How to enjoy a good meltdown

At most places I've worked there has been one or more great meltdowns. A great meltdown is when an important part of production is down or not working properly. As I work in web development this means the site is down.

It could be the server restarts every 2 minutes, the database doesn't respond or some certificate has timed out.  All are errors that hit the end users of your product. Naturally this is not appreciated by anyone.

You're tasked with fixing it right now, because you built it, mkay? This is stress inducing and stress is the last thing you need in order to think clearly and fix it.

Do you even prepare?

Preparing for a particular meltdown is not possible. If it was, you'd have fixed the root cause before it became a meltdown. A meltdown is a black swan event. Something so out of the ordinary that you could not have foreseen it.

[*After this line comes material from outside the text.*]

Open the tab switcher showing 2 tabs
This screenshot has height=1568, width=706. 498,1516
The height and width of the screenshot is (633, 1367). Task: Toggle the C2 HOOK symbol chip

Preparing for a meltdown in general is on the other hand possible. A great meltdown is caused by something, however random it seems. But things are only random if you don't know how they work and what they do.

Hence your greatest line of defense is a little knowledge of all the moving pieces in your entire system setup.

Two principles

To drive the process of accumulating this knowledge I've used two principles. The first principle is "I'll check it out" and means whenever I hear about a system, technology or something that relates to the product I'm working on and I haven't heard of before I'll go and briefly check it out.

It doesn't matter if it's code or a proprietary tool. I'll use the technique outlined in the "Want to be great? Know a lot" post. I'll note down some low number of important concepts in that system. I will then try to ask someone who's knowledgeable in that system for a very brief introduction.

I also make an effort to find out what other systems this thing is linked to in turn in order to get some kind of eventual system map outlined. The best place to start if you're just getting into this is locally and spiral out from there. It will make much more sense if it's initially linked to your day to day job.

I bet there are services that you start up when developing locally that you've never taken the time to examine. Do that first. What does it do? Why do we talk to it? Who does it talk to in turn?

Clone out all repos

I always keep a folder called reference/ on my machine where I clone out any open source repo I encounter while applying the "I'll check it out" principle. Once cloned out quickly scan it for folder structure and file names.

Then check if there's any READMEs, configs and sample some random files that seem important. Just briefly so you've seen it. When the great meltdown hits, being able to search the source itself is very helpful.

Even if the error message is crisp and clear, getting vital context on its surroundings can be of help. Just make sure you've got the right version checked out so it matches what's running in production (and automate this).

Love the log

The log merits a special mention. Most applications that run unsupervised output logs as a way of reporting their internal state. Logs are invaluable in trying to find root causes.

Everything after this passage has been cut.